Source extract >>

════════

Am I on track?

Am I on track?

Friday, 27 December 2013

Race 4/2013 - Twilight Criterium (HPRW), Nundah

Back on December 4th, I lined up for my fourth race of the year.  The Twilight Crits, run by the HPRW club, are one of my favourite crit race series - a bunch of Wednesday afternoon races that turns 'hump day' from boring to something to look forward to!

It would indeed be a race for me to remember for a number of reasons...

Normally I'd punch some stats up for the race straight up.  I'm not 100% sure what they are though - but thankfully Strava (ride link here) helps me out...  I raced in B2 grade, and I know that every single lap averaged over 40km/h - most in the low-mid 40's range.  It was a quick race...

The Story of the Day

I rolled up to sign on for C-Grade (as usual) - but the current grading system used by HPRW has Masters C riders under 50yo racing up in B2 (with the Masters B riders!!).  No worries of course - its all for fun and games.  I handed over my $10 and pinned on my number.

════════

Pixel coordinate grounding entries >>

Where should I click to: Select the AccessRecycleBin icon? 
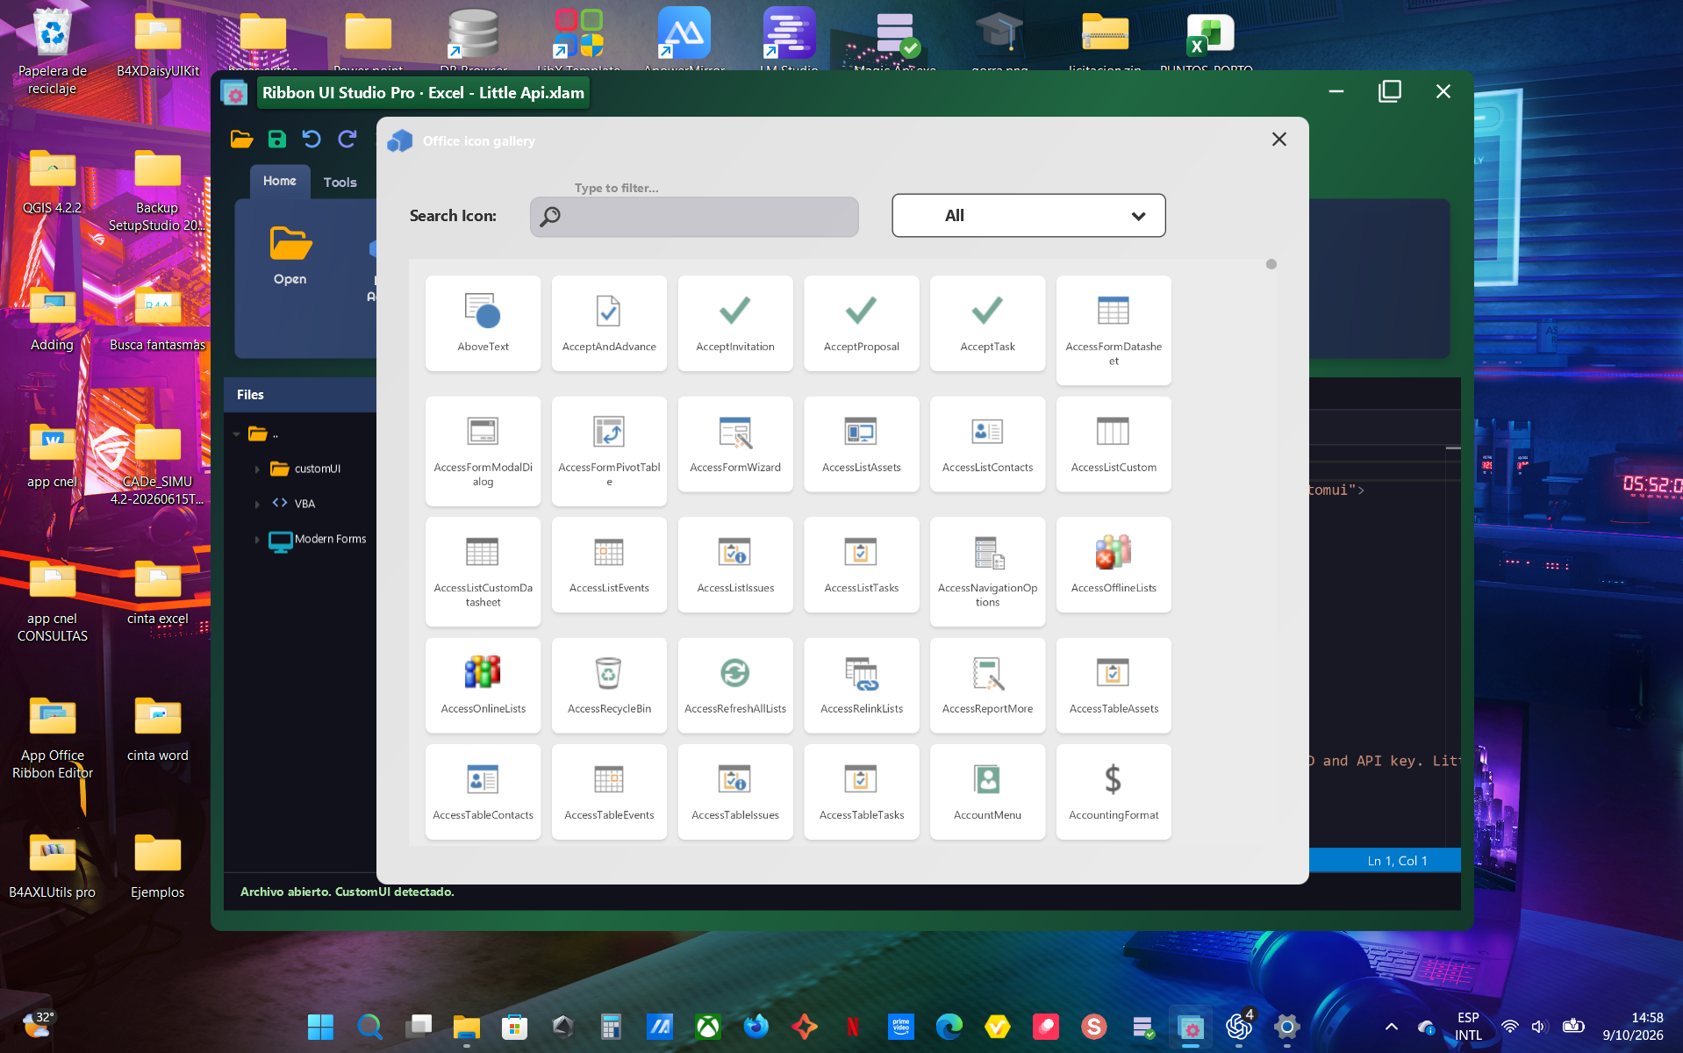[609, 685]
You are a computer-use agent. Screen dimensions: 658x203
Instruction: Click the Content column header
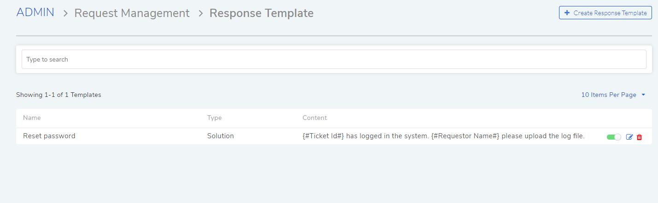pos(314,118)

════════

Problem requirements >> Can you condense the paragraph in the race report beginning "I rolled up to sign on" into a short list of its main facts?

Answer space >>
- The writer arrived to sign on for C-Grade, as usual.
- Under HPRW's current grading system, Masters C riders under 50 race up in B2, alongside the Masters B riders.
- The writer didn't mind, since it's all for fun.
- The writer paid $10 and pinned on a number.